Chloroquine resistance in malaria: a deficiency of chloroquine binding.

Chloroquine-(14)C was used to study the processes which concentrate chloroquine in mouse red blood cells infected with chloroquine-sensitive or with chloroquine-resistant Plasmodium berghei. The initial rates of uptake and exchange of chloroquine-(14)C were both too fast to measure, yet large concentration gradients were maintained by the cells. When red blood cells were exposed to 10(-8)M chloroquine at 22 degrees C, with pH between 7.2 and 7.4, steady-state gradients of chloroquine-(14)C were approximately 600:1 (cells:medium) for cells infected with chloroquine-sensitive parasites, 100:1 for cells comparably infected with chloroquine-resistant parasites, and 14:1 for uninfected cells. The processes responsible for these gradients were saturable, in agreement with the proposal of chloroquine binding to cellular constituents.
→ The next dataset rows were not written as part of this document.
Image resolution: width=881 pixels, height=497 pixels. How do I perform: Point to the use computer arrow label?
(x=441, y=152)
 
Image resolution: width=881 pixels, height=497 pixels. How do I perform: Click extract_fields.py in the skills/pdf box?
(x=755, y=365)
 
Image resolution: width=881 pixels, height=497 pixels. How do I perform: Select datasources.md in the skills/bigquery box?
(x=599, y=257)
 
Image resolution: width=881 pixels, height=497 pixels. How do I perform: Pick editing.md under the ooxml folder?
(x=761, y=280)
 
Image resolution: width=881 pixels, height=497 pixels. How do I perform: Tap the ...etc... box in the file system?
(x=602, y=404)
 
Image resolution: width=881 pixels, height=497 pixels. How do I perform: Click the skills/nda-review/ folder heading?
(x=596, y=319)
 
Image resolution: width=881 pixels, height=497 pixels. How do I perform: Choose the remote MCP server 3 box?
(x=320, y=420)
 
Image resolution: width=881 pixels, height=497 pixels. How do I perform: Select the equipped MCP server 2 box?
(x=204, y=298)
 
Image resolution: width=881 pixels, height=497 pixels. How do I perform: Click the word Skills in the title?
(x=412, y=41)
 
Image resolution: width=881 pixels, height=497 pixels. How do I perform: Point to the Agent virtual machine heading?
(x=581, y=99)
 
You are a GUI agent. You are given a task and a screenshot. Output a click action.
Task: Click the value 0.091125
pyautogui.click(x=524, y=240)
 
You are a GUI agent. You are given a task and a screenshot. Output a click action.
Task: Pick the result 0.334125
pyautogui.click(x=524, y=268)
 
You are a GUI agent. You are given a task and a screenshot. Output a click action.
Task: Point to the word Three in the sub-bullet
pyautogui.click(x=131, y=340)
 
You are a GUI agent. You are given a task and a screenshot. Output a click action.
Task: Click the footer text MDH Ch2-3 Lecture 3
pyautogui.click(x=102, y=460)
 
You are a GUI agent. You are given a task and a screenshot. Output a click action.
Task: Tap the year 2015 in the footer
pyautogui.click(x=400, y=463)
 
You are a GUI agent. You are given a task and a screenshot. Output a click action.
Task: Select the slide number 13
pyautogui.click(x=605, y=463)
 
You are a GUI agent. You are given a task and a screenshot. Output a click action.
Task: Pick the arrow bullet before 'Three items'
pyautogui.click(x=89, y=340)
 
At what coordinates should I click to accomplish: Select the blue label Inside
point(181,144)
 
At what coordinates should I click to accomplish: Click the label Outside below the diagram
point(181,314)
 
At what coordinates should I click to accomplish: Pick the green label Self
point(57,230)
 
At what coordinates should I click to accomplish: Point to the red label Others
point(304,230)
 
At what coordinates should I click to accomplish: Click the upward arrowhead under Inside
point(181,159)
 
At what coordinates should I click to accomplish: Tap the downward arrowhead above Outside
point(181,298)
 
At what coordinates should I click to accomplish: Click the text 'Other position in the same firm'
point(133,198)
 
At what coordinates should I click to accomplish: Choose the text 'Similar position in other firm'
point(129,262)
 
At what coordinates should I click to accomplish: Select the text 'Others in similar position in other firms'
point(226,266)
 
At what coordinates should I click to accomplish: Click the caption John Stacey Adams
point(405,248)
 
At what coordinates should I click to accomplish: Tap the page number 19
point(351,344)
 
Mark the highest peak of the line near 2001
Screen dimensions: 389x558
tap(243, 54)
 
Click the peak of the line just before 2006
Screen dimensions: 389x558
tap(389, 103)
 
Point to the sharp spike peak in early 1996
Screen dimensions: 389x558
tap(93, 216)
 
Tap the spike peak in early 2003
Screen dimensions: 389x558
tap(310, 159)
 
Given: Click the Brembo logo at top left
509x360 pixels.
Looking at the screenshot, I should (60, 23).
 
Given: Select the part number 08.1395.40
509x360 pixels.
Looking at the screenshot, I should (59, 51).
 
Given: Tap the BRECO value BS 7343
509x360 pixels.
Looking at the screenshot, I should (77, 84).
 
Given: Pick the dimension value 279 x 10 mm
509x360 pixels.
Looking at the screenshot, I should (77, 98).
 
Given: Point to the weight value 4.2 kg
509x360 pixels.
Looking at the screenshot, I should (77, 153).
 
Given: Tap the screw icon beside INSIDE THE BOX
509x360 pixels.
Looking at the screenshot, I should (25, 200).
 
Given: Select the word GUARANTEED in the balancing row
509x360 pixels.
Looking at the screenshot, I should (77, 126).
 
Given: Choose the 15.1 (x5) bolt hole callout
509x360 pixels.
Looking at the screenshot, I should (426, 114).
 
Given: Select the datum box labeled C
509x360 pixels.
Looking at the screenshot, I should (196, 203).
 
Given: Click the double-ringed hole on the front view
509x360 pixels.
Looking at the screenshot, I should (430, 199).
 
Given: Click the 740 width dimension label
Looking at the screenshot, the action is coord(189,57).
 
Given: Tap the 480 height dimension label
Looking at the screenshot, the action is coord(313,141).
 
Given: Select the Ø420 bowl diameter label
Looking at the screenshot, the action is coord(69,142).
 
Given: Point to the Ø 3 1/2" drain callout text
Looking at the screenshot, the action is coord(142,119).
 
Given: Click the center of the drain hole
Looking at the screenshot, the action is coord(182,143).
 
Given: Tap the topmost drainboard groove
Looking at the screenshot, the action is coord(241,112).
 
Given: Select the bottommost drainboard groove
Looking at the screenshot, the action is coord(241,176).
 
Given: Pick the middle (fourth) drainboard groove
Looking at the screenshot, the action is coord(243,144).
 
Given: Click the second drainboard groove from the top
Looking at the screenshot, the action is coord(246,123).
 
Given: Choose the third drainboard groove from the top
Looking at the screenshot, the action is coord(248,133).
No degradation of chloroquine was detected. The major difference between the chloroquine-sensitive and -resistant parasites was deficiency of high-affinity binding of chloroquine by cells infected with chloroquine-resistant parasites. This deficiency explains the reduced ability of chloroquine-resistant parasites to concentrate chloroquine, and it suggests that chloroquine resistance is due to a decrease in the number, affinity, or accessibility of chloroquine receptor sites on a constituent of the malaria parasite.